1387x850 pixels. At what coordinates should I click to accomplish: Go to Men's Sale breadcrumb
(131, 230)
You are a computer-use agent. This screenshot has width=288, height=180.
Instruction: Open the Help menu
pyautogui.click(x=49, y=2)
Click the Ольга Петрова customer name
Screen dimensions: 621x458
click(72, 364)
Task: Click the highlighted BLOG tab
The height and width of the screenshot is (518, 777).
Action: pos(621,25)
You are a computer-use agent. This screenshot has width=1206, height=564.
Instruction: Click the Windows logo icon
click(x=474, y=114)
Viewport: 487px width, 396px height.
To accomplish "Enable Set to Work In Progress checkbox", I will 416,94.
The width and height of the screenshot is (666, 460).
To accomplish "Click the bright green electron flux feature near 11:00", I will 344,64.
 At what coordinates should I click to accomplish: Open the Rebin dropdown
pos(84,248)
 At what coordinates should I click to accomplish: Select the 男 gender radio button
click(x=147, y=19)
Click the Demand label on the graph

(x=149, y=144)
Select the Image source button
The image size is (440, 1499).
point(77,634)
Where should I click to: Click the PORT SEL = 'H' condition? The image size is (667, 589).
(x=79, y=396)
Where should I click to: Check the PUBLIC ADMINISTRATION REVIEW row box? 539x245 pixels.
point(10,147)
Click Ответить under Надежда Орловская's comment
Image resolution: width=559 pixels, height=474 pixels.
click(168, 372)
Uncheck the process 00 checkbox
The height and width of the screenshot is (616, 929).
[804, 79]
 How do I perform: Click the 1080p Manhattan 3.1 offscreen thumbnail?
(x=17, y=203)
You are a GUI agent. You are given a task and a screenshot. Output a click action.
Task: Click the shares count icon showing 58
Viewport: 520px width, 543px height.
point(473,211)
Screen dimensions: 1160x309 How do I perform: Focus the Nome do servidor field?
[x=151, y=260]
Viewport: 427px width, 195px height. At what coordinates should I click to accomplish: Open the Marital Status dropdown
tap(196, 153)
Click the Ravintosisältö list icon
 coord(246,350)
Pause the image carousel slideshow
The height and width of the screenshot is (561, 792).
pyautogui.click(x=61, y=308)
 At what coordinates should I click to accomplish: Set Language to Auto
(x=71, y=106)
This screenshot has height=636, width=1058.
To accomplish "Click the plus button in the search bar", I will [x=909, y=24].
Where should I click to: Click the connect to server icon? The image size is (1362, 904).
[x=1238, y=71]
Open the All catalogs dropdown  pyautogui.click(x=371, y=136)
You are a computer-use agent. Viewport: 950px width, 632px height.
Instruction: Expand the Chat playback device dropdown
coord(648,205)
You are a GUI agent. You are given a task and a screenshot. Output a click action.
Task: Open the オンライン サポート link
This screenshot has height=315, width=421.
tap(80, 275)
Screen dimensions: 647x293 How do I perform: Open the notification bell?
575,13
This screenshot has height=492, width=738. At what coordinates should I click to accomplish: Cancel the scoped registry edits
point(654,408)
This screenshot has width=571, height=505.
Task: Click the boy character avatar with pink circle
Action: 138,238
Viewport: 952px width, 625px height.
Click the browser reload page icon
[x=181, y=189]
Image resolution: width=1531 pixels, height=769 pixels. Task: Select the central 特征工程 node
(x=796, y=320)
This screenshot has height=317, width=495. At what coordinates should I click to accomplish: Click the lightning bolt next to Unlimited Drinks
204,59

▶ _GOAL OF THE EXERCISE_: Reproduce every record, matching each line exactly.

▶ _RESPONSE AREA_:
1387x850 pixels. At what coordinates should I click to accomplish: Go to Men's Sale breadcrumb
(131, 230)
You are a computer-use agent. This screenshot has width=288, height=180.
Instruction: Open the Help menu
pyautogui.click(x=49, y=2)
Click the Ольга Петрова customer name
Screen dimensions: 621x458
click(72, 364)
Task: Click the highlighted BLOG tab
The height and width of the screenshot is (518, 777).
Action: pos(621,25)
You are a computer-use agent. This screenshot has width=1206, height=564.
Instruction: Click the Windows logo icon
click(x=474, y=114)
Viewport: 487px width, 396px height.
To accomplish "Enable Set to Work In Progress checkbox", I will 416,94.
The width and height of the screenshot is (666, 460).
To accomplish "Click the bright green electron flux feature near 11:00", I will 344,64.
 At what coordinates should I click to accomplish: Open the Rebin dropdown
pos(84,248)
 At what coordinates should I click to accomplish: Select the 男 gender radio button
click(x=147, y=19)
Click the Demand label on the graph

(x=149, y=144)
Select the Image source button
The image size is (440, 1499).
point(77,634)
Where should I click to: Click the PORT SEL = 'H' condition? The image size is (667, 589).
(x=79, y=396)
Where should I click to: Check the PUBLIC ADMINISTRATION REVIEW row box? 539x245 pixels.
point(10,147)
Click Ответить under Надежда Орловская's comment
Image resolution: width=559 pixels, height=474 pixels.
click(168, 372)
Uncheck the process 00 checkbox
The height and width of the screenshot is (616, 929).
[804, 79]
 How do I perform: Click the 1080p Manhattan 3.1 offscreen thumbnail?
(x=17, y=203)
You are a GUI agent. You are given a task and a screenshot. Output a click action.
Task: Click the shares count icon showing 58
Viewport: 520px width, 543px height.
point(473,211)
Screen dimensions: 1160x309 How do I perform: Focus the Nome do servidor field?
[x=151, y=260]
Viewport: 427px width, 195px height. At what coordinates should I click to accomplish: Open the Marital Status dropdown
tap(196, 153)
Click the Ravintosisältö list icon
 coord(246,350)
Pause the image carousel slideshow
The height and width of the screenshot is (561, 792).
pyautogui.click(x=61, y=308)
 At what coordinates should I click to accomplish: Set Language to Auto
(x=71, y=106)
This screenshot has height=636, width=1058.
To accomplish "Click the plus button in the search bar", I will [x=909, y=24].
Where should I click to: Click the connect to server icon? The image size is (1362, 904).
[x=1238, y=71]
Open the All catalogs dropdown  pyautogui.click(x=371, y=136)
You are a computer-use agent. Viewport: 950px width, 632px height.
Instruction: Expand the Chat playback device dropdown
coord(648,205)
You are a GUI agent. You are given a task and a screenshot. Output a click action.
Task: Open the オンライン サポート link
This screenshot has height=315, width=421.
tap(80, 275)
Screen dimensions: 647x293 How do I perform: Open the notification bell?
575,13
This screenshot has height=492, width=738. At what coordinates should I click to accomplish: Cancel the scoped registry edits
point(654,408)
This screenshot has width=571, height=505.
Task: Click the boy character avatar with pink circle
Action: 138,238
Viewport: 952px width, 625px height.
Click the browser reload page icon
[x=181, y=189]
Image resolution: width=1531 pixels, height=769 pixels. Task: Select the central 特征工程 node
(x=796, y=320)
This screenshot has height=317, width=495. At what coordinates should I click to accomplish: Click the lightning bolt next to Unlimited Drinks
204,59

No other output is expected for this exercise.